Some operators are offering up to a “giga” of speed, that is, 1 Gbps, establishing itself as the object of desire for those who want to have the fastest connection at home. But there is an informal competition between different universities that, year after year, carry out different experiments to squeeze fiber optics to their maximum speed.
Throughout 2021, different teams have tried to beat the 178 Tbps record held by University College London since 2020. No one had been able to send data faster over a fiber cable than these scientists… until the summer of 2021 in the one that a team from Japan beat this mark and, moreover, not by a few tenths, practically doubling it.
The highest fiber speed: 319 Tbps
Specifically, it was the researchers from the National Institute of Information and Communication Technology of Japan, known by its acronym NICT, who raised the bar to 319 Tbps of data speed at a distance of 3,001 km.
Benjamin Puttnam, who is responsible, and his team built a transmission system using wavelength division multiplexing (WDM) technology by combining different amplification technologies.
In this demonstration, in addition to the C and L bands, usually used for long-distance transmission at high data rates, the team also used the transmission bandwidth of the S band, which they said had not been used. above for a transmission beyond a single span.
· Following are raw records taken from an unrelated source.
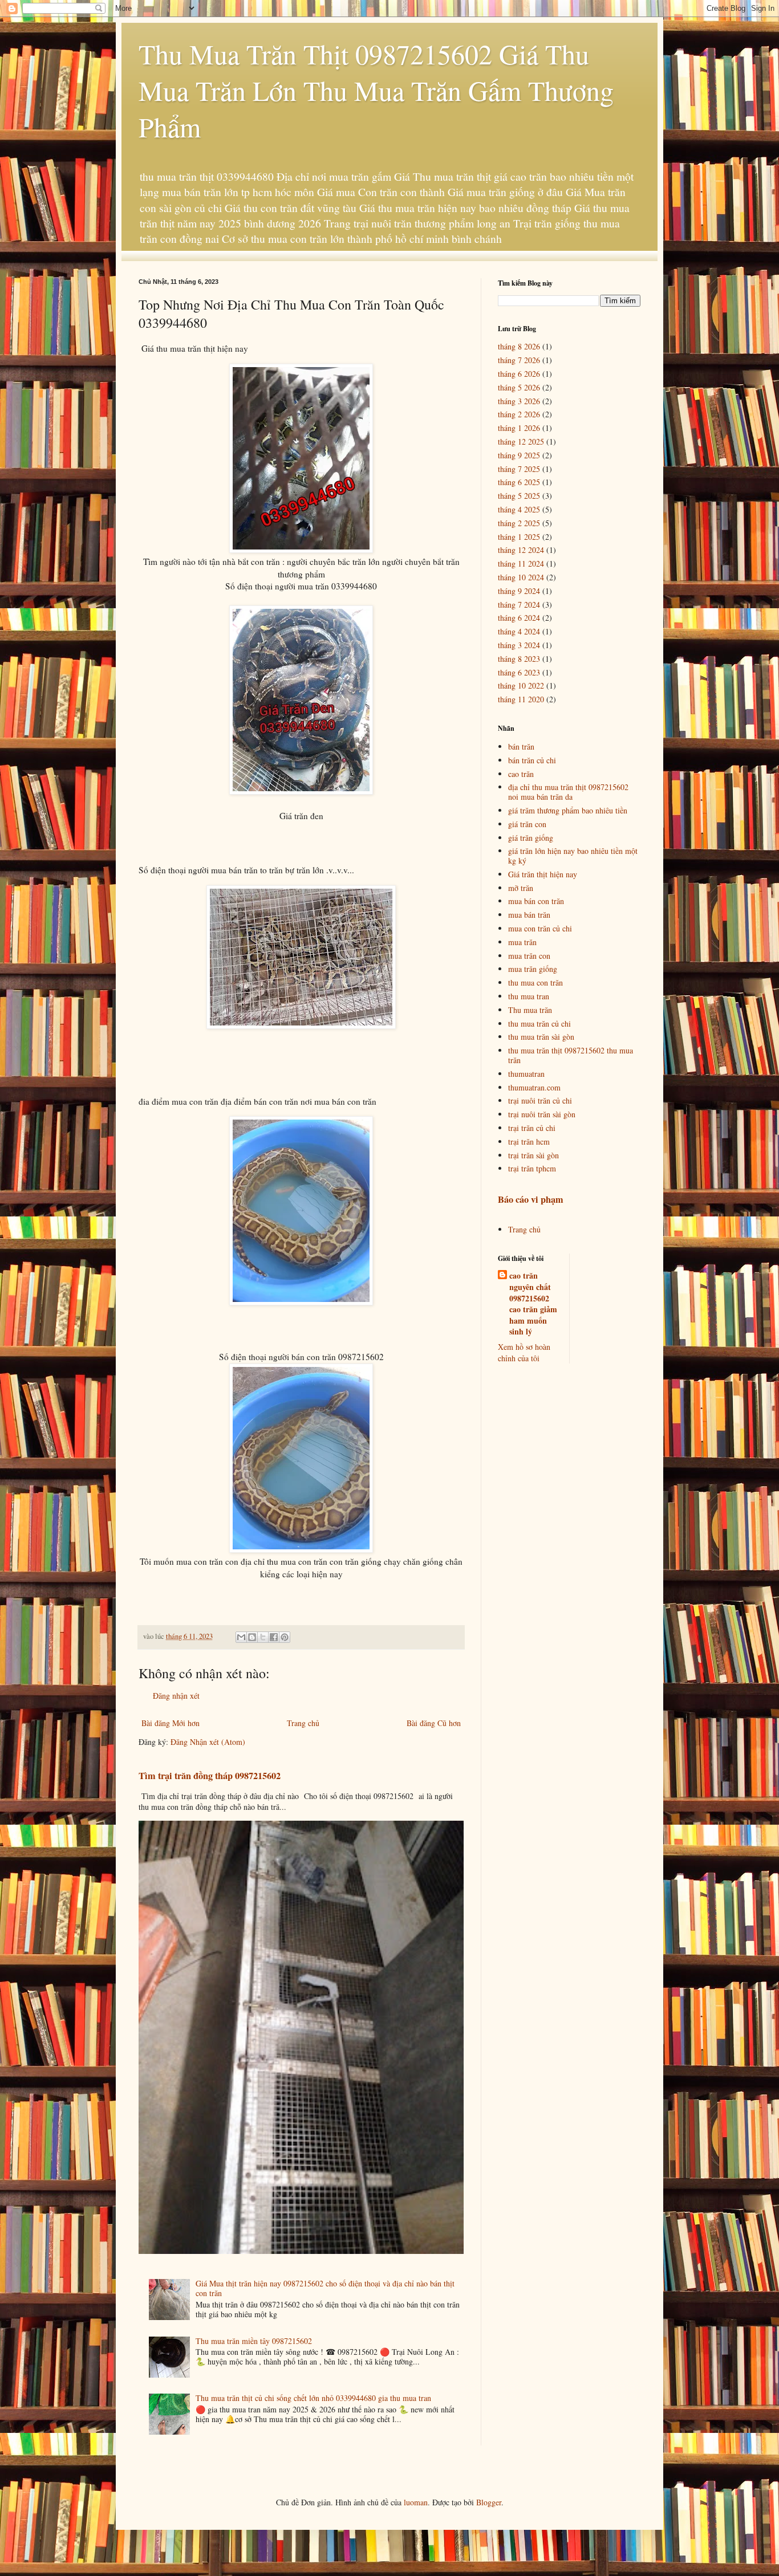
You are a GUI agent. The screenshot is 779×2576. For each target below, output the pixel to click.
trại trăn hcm (529, 1141)
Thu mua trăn (530, 1009)
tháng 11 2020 (521, 699)
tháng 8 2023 (519, 658)
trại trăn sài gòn (533, 1155)
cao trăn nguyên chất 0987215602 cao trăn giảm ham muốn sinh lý (533, 1303)
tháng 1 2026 (519, 427)
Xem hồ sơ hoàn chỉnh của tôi (524, 1352)
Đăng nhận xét (176, 1695)
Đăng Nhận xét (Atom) (208, 1741)
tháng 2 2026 (519, 414)
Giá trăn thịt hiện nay (542, 874)
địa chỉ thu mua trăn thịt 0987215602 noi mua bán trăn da (568, 792)
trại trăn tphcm (532, 1168)
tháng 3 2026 (519, 401)
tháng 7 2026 (519, 360)
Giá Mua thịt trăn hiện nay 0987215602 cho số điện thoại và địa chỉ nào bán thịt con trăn (325, 2288)
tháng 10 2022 (521, 685)
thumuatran (526, 1073)
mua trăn (522, 942)
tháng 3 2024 (519, 645)
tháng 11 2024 (521, 563)
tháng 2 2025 (519, 523)
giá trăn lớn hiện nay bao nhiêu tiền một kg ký (573, 855)
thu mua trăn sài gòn (541, 1036)
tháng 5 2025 (519, 495)
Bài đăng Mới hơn (170, 1723)
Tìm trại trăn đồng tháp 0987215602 (210, 1776)
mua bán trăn (529, 914)
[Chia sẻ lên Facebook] (273, 1637)
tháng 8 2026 (519, 346)
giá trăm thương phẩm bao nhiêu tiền (567, 810)
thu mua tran (528, 996)
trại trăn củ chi (531, 1127)
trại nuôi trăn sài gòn (541, 1114)
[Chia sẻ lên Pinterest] (284, 1637)
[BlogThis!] (252, 1637)
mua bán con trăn (536, 901)
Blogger (488, 2502)
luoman (416, 2502)
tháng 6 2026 (519, 373)
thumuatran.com (534, 1087)
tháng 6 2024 (519, 617)
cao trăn (521, 773)
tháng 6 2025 (519, 482)
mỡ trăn (520, 887)
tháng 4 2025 (519, 509)
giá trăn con (527, 824)
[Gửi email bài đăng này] (241, 1637)
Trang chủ (303, 1723)
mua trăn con (529, 955)
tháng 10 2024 (521, 577)
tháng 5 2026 (519, 387)
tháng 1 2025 (519, 536)
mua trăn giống (532, 968)
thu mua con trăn (535, 982)
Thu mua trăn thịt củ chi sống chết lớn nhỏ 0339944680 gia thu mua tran (313, 2397)
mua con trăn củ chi (540, 928)
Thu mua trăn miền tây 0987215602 (254, 2340)
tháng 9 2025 (519, 455)
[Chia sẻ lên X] (263, 1637)
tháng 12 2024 (521, 549)
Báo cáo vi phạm (530, 1199)
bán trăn (521, 746)
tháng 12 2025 (521, 441)
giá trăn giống (530, 837)
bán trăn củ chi (532, 760)
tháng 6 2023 (519, 672)
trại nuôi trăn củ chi (540, 1100)
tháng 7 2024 (519, 604)
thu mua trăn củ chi (539, 1023)
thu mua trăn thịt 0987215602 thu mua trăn (570, 1055)
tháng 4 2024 (519, 631)
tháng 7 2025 (519, 468)
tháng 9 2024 (519, 590)
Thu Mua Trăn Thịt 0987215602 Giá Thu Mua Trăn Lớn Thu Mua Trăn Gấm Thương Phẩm (376, 90)
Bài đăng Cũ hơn (434, 1723)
The combined transmission bandwidth of over 120nm enabled the multiplexing of 552 wavelength channels by adopting two types of doped fiber amplifiers together with distributed Raman amplification, to enable recirculating transmission of the broadband signal. wide.
The best thing about this experiment, beyond all this technical verbiage, is that it used “normal” four-core fiber-optic cables with standard sheathing. Something that allows it to be used with any commercial network equipment at the moment. We are not talking about the “routers” of the houses, but the antennas and data processing centers that could take advantage of this technology for the deployment of new services such as support for 5G and others.